The word "computer" marks the lines to keep; find each one in the data and copy it.

(Saved entries)
*** Begin section ***
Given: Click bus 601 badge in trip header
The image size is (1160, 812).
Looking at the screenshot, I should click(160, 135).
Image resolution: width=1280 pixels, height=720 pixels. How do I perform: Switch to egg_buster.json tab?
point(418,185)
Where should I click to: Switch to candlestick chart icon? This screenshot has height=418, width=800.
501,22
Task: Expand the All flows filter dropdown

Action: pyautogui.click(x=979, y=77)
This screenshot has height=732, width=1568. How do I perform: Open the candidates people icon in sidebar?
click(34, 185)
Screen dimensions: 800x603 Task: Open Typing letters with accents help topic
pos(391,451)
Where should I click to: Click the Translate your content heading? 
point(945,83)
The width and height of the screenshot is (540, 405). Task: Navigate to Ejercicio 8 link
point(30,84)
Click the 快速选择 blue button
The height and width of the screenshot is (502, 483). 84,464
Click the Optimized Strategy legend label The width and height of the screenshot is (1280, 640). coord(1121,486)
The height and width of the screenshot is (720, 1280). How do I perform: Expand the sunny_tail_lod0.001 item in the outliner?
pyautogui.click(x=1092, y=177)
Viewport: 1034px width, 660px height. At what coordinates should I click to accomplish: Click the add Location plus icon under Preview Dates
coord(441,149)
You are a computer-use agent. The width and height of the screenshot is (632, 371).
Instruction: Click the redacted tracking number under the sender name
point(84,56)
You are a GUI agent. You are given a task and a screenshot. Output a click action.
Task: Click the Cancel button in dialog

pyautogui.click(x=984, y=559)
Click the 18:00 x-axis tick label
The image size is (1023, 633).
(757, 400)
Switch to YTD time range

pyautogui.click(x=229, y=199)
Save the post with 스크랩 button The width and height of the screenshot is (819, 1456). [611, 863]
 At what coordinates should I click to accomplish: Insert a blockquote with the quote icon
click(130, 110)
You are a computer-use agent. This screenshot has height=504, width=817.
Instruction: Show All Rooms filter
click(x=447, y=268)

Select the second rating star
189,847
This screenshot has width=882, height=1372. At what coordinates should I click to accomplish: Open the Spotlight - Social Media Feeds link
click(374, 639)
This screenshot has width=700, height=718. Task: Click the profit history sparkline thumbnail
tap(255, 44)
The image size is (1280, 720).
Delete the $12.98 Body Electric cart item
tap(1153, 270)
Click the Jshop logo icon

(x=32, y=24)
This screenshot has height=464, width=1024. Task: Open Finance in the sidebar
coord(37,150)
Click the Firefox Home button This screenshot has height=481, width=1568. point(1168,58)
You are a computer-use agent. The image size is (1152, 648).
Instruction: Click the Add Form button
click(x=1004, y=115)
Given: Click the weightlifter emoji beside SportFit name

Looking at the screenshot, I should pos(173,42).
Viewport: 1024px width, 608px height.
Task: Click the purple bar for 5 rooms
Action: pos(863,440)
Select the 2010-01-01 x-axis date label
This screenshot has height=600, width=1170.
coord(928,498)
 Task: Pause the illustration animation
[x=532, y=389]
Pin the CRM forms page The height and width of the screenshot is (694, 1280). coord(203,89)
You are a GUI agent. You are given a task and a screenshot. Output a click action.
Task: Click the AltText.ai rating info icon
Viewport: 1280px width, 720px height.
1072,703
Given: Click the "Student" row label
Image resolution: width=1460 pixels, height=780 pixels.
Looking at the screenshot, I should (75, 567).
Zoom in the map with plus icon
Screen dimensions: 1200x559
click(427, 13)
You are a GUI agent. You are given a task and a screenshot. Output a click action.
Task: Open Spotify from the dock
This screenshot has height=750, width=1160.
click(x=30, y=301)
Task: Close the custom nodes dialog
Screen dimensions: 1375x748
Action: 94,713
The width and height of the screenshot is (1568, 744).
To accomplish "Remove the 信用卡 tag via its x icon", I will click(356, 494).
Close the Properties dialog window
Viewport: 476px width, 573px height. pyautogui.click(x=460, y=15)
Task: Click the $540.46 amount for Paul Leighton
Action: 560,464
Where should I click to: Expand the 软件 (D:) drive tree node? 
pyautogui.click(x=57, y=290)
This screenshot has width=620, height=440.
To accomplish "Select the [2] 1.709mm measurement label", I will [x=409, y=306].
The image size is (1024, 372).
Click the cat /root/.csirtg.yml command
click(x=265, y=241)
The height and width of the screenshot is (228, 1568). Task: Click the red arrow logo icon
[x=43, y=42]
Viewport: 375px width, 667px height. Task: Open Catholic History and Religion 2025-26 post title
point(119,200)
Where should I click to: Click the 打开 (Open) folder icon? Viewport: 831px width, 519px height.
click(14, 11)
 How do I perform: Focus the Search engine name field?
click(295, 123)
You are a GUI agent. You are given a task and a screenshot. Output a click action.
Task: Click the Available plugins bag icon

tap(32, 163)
*** End section ***
# ANSWER SPACE
You are a computer-use agent. The width and height of the screenshot is (632, 371).
You are a computer-use agent. This screenshot has height=504, width=817.
You are a computer-use agent. The image size is (1152, 648).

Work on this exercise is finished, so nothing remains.